[[ Material supplied open ]]
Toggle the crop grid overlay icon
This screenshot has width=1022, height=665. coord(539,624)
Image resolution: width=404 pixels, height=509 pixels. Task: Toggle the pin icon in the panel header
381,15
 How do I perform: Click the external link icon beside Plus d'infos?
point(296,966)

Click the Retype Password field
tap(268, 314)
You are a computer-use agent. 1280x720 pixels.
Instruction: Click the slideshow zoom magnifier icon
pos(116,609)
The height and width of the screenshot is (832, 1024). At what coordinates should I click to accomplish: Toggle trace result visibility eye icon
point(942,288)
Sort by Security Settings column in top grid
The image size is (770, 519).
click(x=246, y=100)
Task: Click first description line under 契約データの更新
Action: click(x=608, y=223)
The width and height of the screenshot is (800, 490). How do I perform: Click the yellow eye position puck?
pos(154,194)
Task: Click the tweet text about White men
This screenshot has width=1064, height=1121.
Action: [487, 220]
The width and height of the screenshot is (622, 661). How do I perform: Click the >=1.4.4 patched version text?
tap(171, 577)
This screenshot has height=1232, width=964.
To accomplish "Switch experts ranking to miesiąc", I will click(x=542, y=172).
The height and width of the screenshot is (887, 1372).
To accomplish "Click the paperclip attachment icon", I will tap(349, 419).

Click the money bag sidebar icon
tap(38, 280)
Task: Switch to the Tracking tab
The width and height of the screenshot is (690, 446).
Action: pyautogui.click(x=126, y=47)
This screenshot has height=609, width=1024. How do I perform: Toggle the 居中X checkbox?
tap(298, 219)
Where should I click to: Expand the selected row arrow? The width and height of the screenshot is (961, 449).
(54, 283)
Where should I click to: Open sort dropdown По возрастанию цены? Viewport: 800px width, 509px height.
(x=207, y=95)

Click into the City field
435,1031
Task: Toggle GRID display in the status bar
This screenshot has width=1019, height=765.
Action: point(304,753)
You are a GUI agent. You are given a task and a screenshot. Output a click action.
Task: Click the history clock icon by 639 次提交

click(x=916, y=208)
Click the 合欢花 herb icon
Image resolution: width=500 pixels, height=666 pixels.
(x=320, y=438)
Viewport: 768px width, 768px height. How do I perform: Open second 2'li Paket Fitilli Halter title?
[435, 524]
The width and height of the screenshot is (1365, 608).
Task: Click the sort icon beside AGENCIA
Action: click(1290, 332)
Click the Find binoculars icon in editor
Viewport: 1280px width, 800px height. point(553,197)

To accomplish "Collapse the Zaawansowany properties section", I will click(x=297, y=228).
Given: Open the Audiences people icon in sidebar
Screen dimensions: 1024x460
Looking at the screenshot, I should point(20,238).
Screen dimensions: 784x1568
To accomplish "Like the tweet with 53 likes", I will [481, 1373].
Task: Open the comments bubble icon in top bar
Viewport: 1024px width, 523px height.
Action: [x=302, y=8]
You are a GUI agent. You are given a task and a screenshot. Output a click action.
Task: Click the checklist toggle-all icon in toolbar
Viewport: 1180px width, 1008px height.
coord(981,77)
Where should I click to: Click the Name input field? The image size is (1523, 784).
[[ Material supplied closed ]]
» What you need to do
Where the word "tweet" is present in a line of the listing, copy that line.

» Written answer
Task: Click the tweet text about White men
To accomplish "Like the tweet with 53 likes", I will [481, 1373].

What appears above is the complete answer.